In the aftermath of the Aug. 10 rain, Karen and Jerry Stare cleaned sewage backup out of their basement for the third time since 2011.
“I live on Sewer Street, formerly known as Water Street,” Jerry Stare said.
The primary source of their anger is that they communicated these issues to the county sanitary engineering department in 2011, and not much has changed.
“What was done to analyze our problem in the last seven years?” Karen Stare asked.
Pat Ginnetti, county engineer, described the source of the problem: the Mahoning Valley’s aging sewer system. Because of the way the system was built, when it rains excessively, storm water flows into the sanitary system, causing sewage backup in homes.
“We have 830 miles of pipes and serve 40,000 people. No one here is negligent.

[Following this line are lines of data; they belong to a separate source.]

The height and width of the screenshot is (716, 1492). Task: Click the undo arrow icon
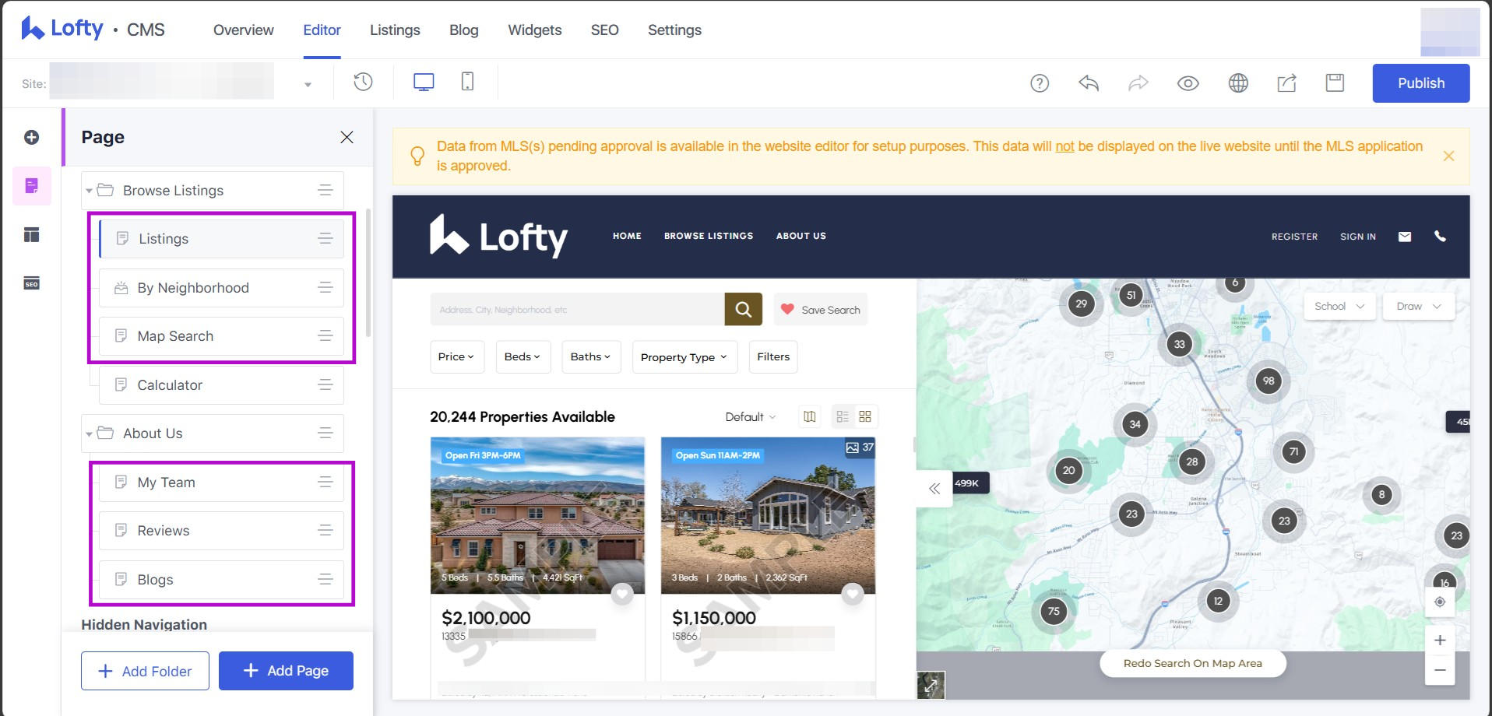coord(1089,83)
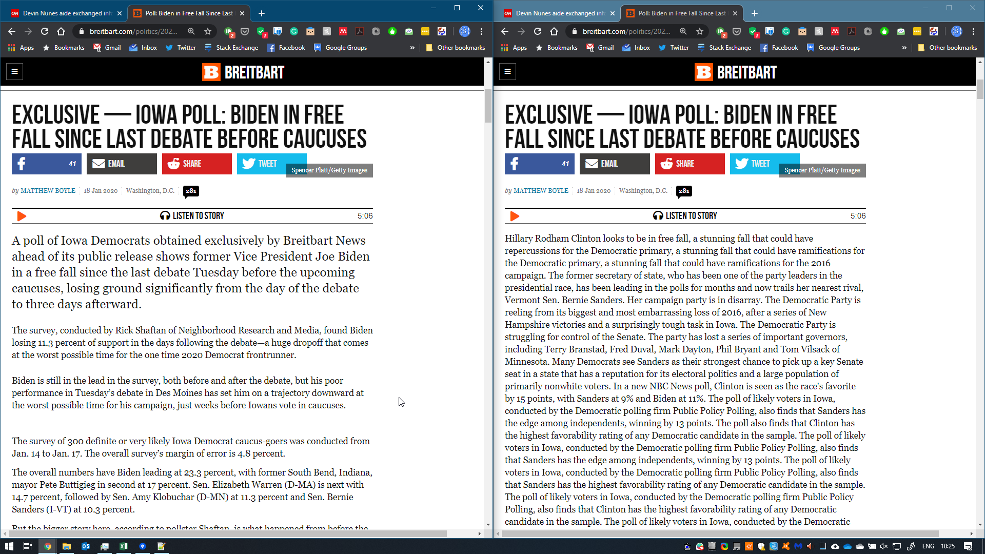Play Listen to Story audio in right window
Viewport: 985px width, 554px height.
pyautogui.click(x=515, y=216)
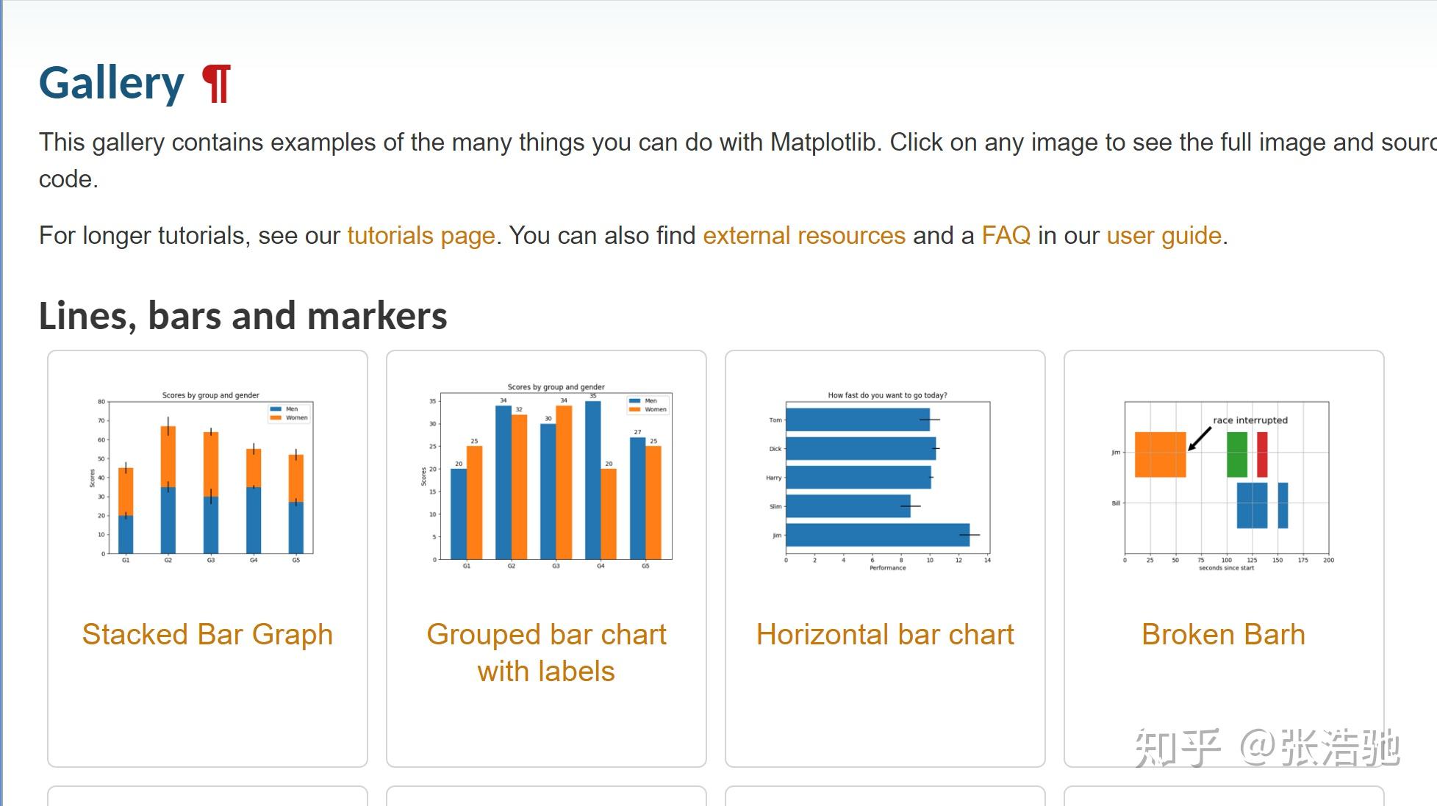Click the G4 blue bar in grouped chart
The height and width of the screenshot is (806, 1437).
(592, 480)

There’s not enough money to fix the system all at once,” Ginnetti said.
The situation is further complicated by the fact that sanitary engineers cannot address issues with pipes on private property.
The county has addressed this through a backflow control program, which reimburses residents for up to half the cost of a combination backwater valve and sump pump.
But the valves offer an imperfect solution. For manual valves, residents have to be home to close the valve during a storm. In addition, while valves are closed, residents cannot use water.
“This weekend, our neighbors who have a valve went three days without water because of the rain,” Karen Stare said.
For those who don’t want to wait for the county to slowly update the area’s sewage infrastructure project by project, the only other option is to take the matter into their own hands.
County Commissioner David Ditzler told village residents that issues with flooding at his mother’s house inspired his foray into politics. He attended an Austintown trustee meeting in June 1993 armed with literature mapping flood-prone areas.
“I had one of the trustees tell me, ‘If you think you can do a better job, run for office and fix it,’” Ditzler said. So he did.
“It is incumbent upon the local communities to work on storm water retention. You have to look for ways to help yourself,” he said.
Jason Wilson, director of Gov. John Kasich’s Office of Appalachia, suggested that the community seek help from the Appalachian Regional Commission. “We have to have partners. We can’t just do it alone,” said Wilson.
State Rep. John Boccieri of Poland, D-59th, voiced his support for local collaboration, saying that efforts must be made from the “ground up” not the “state down.” He offered as an example the creation of a water district, as some Valley communities have done.
As community members pointed fingers at the people in the room, Boccieri identified a systemic threat to the area’s aging infrastructure.
He also pointed to the slashing of local government funds on the state level.
”The job of local officials has been made harder,” he said.